Your goal | All that should come back is the lines of the data below from the one containing "You are a GUI" to the one containing "Task: Toggle the Simulate checkbox", inclusive, exactly as they stand.

Given data |

◇ ◇ ◇ ◇ ◇ ◇ ◇

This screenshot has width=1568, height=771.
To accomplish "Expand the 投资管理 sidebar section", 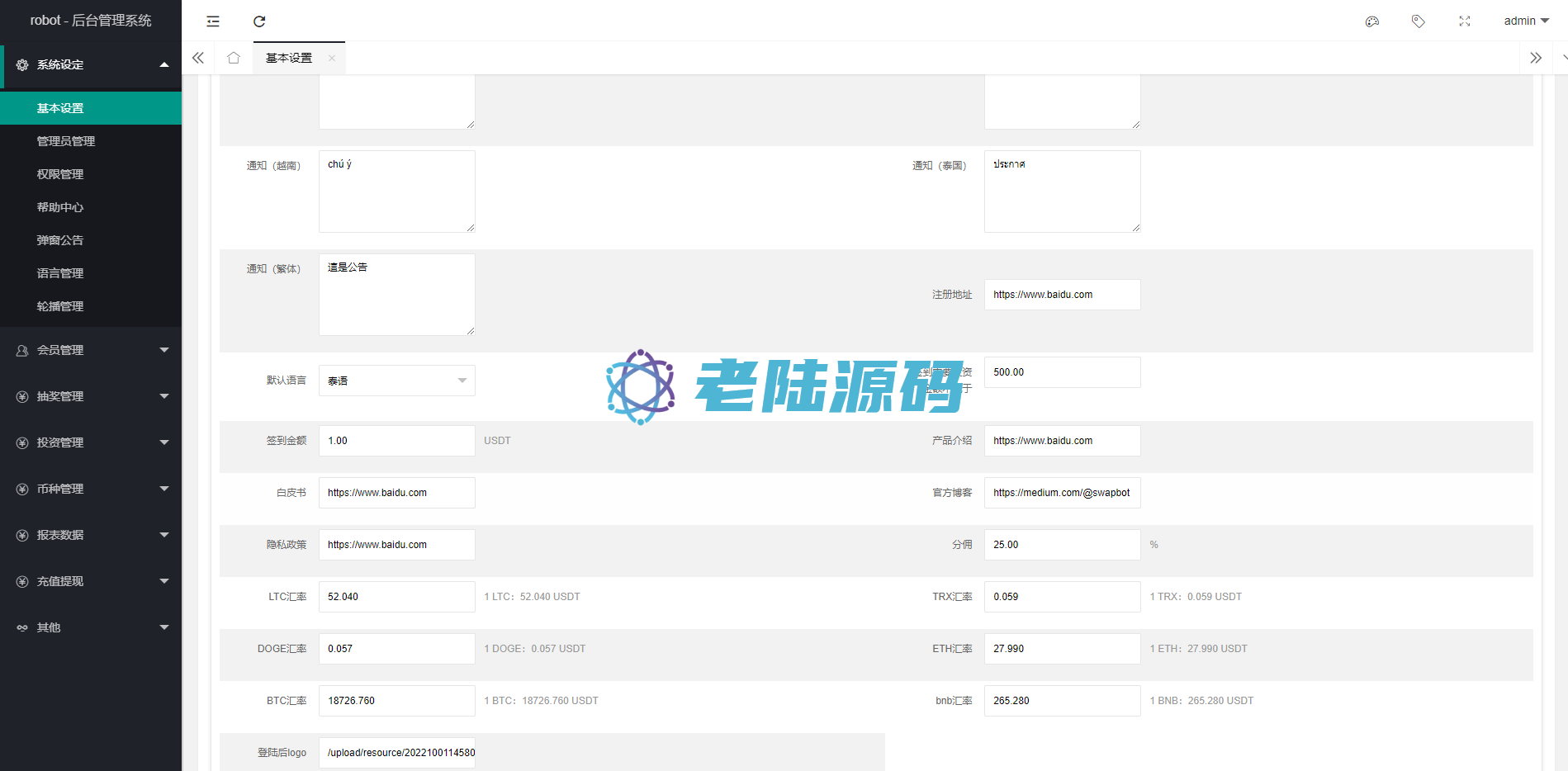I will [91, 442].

◇ ◇ ◇ ◇ ◇ ◇ ◇

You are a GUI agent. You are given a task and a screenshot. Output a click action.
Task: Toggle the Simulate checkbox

◇ ◇ ◇ ◇ ◇ ◇ ◇

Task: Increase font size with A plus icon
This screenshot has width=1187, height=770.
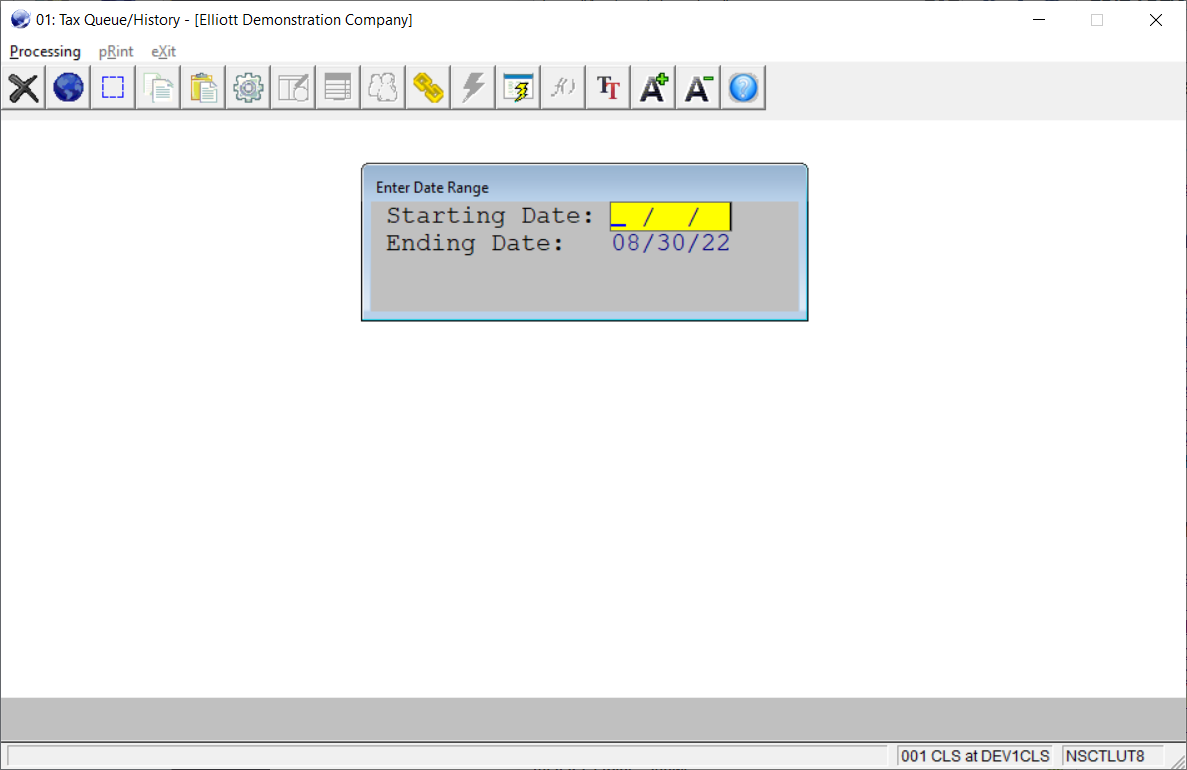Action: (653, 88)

◇ ◇ ◇ ◇ ◇ ◇ ◇

Exercise response |
You are a GUI agent. You are given a task and a screenshot. Output a click action.
Task: Toggle the Simulate checkbox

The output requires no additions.